4 executed in Equatorial Guinea coup plot; opposition calls them political assassinations

Published August 24, 2010

| Associated Press

JOHANNESBURG (AP) — Equatorial Guinea's government on Tuesday defended the execution of four alleged coup plotters just an hour after they were condemned in a case that Amnesty International called a "pretense of justice."

The main opposition coalition described the executions as "political assassinations."

The government of the oil-rich but impoverished Central African nation said in a statement that the former military and government officials were given a fair trial in open court. Two colonels defended them before a military tribunal, the government said on its website.

The four were convicted Saturday of terrorism, high treason, attempting to assassinate the head of state and to overthrow the government.

Others tried in the plot received jail sentences ranging from one to 20 years.

Amnesty International said the four men were abducted by Guinean security forces in January from neighboring Benin, where they had been living in exile for years, including during the Feb. 11, 2009 attack for which they were convicted.

It said the men were secretly detained at Black Beach, a prison notorious for torture, until they "confessed" to participating in the attack launched from the Indian Ocean on the seaside presidential palace.

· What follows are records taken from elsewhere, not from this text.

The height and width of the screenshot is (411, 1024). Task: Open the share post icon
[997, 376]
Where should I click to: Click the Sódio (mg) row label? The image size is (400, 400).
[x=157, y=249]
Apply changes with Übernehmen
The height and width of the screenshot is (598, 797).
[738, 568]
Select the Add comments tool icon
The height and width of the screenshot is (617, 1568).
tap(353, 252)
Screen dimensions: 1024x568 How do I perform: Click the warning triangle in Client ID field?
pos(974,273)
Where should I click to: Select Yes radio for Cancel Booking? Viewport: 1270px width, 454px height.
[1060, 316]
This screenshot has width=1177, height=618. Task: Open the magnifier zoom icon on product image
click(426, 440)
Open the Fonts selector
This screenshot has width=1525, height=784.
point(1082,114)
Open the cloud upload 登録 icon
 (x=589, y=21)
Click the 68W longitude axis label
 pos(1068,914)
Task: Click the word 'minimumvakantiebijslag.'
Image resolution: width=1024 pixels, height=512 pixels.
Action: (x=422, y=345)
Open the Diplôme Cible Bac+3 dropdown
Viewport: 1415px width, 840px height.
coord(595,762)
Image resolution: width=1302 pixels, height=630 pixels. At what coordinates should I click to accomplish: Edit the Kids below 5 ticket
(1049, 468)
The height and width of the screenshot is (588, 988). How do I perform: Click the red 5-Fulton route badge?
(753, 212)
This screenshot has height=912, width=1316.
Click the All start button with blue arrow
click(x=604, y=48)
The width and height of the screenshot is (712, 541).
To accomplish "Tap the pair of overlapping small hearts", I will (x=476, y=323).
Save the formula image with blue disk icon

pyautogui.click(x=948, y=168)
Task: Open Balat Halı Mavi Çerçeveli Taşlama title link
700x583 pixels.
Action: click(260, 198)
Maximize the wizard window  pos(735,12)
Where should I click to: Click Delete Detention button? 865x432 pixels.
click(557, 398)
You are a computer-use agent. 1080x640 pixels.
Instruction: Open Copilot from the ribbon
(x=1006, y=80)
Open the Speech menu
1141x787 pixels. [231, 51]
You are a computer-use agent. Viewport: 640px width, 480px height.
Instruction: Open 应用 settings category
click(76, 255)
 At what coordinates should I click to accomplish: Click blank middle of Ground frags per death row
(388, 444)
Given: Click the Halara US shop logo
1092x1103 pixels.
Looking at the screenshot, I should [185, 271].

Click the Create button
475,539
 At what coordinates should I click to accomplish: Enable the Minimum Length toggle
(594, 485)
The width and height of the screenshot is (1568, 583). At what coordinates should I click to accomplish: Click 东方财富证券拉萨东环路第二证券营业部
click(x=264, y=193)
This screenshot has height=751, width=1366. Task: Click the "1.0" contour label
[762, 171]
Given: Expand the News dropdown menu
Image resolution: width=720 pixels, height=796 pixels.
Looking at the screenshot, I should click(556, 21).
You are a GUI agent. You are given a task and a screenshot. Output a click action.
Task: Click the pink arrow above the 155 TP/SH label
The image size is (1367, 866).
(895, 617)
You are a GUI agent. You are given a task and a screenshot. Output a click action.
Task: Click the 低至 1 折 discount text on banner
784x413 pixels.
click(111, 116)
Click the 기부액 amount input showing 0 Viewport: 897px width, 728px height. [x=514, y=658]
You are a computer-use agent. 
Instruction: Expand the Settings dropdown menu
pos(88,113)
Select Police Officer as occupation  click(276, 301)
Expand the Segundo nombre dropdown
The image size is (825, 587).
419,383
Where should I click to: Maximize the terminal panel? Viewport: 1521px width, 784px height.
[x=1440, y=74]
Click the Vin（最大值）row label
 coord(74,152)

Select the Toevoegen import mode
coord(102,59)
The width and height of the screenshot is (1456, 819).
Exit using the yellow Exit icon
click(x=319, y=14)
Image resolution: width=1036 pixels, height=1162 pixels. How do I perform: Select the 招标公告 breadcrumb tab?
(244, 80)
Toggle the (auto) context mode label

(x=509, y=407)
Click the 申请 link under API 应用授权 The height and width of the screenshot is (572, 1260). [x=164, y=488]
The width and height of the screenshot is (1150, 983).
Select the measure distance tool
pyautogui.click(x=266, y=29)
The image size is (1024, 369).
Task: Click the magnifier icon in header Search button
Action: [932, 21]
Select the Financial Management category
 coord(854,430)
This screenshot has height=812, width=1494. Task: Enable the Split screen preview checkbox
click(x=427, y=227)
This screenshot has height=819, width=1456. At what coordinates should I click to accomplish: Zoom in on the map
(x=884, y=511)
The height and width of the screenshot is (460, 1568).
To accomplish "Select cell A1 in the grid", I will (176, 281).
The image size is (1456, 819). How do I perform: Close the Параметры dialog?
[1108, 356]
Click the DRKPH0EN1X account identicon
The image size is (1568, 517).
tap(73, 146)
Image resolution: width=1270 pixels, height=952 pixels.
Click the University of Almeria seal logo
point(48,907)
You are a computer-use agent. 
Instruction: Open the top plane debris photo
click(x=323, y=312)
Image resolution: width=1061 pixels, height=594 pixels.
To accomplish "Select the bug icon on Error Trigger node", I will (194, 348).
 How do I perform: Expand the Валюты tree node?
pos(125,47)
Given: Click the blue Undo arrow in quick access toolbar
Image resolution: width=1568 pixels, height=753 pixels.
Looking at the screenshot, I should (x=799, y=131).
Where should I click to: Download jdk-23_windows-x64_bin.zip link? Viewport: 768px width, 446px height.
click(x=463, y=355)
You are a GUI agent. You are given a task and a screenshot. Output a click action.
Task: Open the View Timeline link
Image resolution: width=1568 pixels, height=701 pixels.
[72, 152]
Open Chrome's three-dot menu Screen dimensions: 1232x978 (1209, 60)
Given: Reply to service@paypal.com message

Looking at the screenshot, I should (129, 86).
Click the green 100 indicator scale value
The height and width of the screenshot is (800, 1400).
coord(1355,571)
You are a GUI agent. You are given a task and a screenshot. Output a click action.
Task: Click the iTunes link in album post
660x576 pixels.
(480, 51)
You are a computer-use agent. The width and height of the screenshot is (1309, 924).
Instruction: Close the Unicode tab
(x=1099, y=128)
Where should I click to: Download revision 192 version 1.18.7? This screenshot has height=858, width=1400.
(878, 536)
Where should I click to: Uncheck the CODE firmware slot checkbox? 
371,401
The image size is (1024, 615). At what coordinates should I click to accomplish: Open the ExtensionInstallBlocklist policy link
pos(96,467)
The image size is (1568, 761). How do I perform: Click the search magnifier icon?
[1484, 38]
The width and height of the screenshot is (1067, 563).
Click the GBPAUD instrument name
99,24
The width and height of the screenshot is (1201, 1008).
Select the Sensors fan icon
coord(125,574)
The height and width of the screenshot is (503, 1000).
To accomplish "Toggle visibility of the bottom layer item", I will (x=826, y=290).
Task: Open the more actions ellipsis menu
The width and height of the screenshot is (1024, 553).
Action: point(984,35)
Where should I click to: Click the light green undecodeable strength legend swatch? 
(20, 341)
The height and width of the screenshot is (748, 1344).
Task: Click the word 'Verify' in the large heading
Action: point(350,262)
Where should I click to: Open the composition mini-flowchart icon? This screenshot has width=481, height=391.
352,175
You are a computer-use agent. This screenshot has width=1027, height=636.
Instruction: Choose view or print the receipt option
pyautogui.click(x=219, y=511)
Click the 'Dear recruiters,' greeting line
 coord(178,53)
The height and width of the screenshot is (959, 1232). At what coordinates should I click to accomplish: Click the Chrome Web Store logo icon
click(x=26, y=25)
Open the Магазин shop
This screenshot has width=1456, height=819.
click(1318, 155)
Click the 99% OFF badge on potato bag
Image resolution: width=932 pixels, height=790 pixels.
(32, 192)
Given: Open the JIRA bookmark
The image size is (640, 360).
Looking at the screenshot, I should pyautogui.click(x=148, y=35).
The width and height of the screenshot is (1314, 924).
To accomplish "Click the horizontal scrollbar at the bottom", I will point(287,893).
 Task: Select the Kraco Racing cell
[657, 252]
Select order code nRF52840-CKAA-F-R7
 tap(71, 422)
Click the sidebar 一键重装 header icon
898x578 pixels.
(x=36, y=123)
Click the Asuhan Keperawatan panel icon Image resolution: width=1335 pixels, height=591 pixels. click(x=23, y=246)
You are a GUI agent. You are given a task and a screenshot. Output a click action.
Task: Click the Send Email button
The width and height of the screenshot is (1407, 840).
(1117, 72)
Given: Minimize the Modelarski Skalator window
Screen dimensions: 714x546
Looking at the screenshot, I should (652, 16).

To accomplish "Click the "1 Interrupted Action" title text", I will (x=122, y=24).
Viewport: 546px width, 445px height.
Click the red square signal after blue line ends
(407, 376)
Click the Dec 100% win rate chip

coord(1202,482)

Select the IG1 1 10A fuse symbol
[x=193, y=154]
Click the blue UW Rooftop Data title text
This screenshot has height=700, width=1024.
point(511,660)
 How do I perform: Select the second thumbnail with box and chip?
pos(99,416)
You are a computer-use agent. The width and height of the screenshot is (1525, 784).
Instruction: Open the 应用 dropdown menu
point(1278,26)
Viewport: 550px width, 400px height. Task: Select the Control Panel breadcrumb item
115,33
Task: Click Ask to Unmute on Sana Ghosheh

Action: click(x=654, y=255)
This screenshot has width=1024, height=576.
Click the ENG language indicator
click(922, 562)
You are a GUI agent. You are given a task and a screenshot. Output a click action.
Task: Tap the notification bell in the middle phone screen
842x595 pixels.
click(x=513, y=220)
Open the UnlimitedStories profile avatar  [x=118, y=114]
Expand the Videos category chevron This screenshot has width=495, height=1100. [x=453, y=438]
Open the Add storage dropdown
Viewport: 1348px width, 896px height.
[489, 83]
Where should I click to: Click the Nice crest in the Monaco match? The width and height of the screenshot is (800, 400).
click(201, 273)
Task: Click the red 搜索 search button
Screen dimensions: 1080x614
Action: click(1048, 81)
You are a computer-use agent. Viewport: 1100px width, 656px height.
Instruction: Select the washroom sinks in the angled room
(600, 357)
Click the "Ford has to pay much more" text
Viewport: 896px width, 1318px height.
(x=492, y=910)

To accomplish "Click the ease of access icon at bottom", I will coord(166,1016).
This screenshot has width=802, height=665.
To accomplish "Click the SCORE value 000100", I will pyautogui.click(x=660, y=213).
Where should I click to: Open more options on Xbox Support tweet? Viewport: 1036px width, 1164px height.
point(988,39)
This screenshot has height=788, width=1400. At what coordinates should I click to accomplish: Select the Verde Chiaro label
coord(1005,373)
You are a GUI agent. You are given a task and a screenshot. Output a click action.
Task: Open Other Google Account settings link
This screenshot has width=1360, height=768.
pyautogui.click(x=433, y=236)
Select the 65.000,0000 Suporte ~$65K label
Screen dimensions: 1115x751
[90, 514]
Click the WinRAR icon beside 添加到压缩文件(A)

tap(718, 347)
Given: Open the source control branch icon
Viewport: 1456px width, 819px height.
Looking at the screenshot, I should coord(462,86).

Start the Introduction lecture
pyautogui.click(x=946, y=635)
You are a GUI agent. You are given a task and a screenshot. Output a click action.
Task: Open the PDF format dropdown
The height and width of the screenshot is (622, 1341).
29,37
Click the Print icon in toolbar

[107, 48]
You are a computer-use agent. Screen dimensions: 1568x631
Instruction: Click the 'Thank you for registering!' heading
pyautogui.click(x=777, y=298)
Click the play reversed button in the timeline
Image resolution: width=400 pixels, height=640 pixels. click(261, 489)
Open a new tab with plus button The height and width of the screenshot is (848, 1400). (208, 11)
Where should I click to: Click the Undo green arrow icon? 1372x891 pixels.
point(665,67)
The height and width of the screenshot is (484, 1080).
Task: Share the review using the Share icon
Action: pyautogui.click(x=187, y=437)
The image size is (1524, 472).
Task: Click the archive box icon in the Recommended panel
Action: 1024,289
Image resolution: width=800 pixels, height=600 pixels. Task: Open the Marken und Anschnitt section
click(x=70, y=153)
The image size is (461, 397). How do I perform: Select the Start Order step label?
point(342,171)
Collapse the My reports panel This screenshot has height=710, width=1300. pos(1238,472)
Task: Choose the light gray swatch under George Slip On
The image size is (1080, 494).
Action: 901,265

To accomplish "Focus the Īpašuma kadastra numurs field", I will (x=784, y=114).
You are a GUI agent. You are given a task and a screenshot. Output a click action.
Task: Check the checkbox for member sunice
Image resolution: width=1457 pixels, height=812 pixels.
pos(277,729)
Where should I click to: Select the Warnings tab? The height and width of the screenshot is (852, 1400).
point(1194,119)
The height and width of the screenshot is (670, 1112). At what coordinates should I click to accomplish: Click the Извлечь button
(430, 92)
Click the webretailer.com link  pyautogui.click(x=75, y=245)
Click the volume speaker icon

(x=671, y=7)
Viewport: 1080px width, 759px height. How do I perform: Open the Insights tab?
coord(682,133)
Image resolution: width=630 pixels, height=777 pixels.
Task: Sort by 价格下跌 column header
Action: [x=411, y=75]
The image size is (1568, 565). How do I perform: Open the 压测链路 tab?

Jose Abeso Nsue, Manuel Ndong Anseme, Alipio Ndong Asumu and Jacinto Micha Obiang were executed within an hour of the tribunal condemning them on Saturday, Amnesty International said.

Abeso Nsue had reportedly asked to see his family when the sentence was handed down, but when his wife and son arrived at the prison an hour later, he already had been executed, the organization said.

"Equatorial Guinea must put an end to the abductions, torture and executions it currently carries out under the pretense of justice," said Amnesty's Africa director, Erwin van der Borght.

The opposition Convergence for Social Democracy in Equatorial Guinea, CPDS by its Spanish acronym, called the executions "an atrocity." It said in a statement Tuesday that three of the accused had left military service some 20 years ago and should have been tried in an ordinary court along with the fourth man, who was a civilian.

The government of President Teodoro Obiang originally blamed Nigerian rebels for the attack and scores of Nigerians were rounded up, jailed and expelled from the country.

Obiang has survived numerous coup attempts since staging his own in 1979, in which his uncle — the then- president — was killed.

The most notorious was a botched 2008 attempt by British mercenary Simon Mann. Obiang pardoned Mann last year after he served 15 months of a 34-year sentence for scheming to overthrow the government.

Obiang is accused of running one of the most corrupt dictatorships in the world, making himself, his family and some cronies fabulously wealthy while the majority of the 600,000 people struggle in deep poverty. A quarter of the population lives in exile.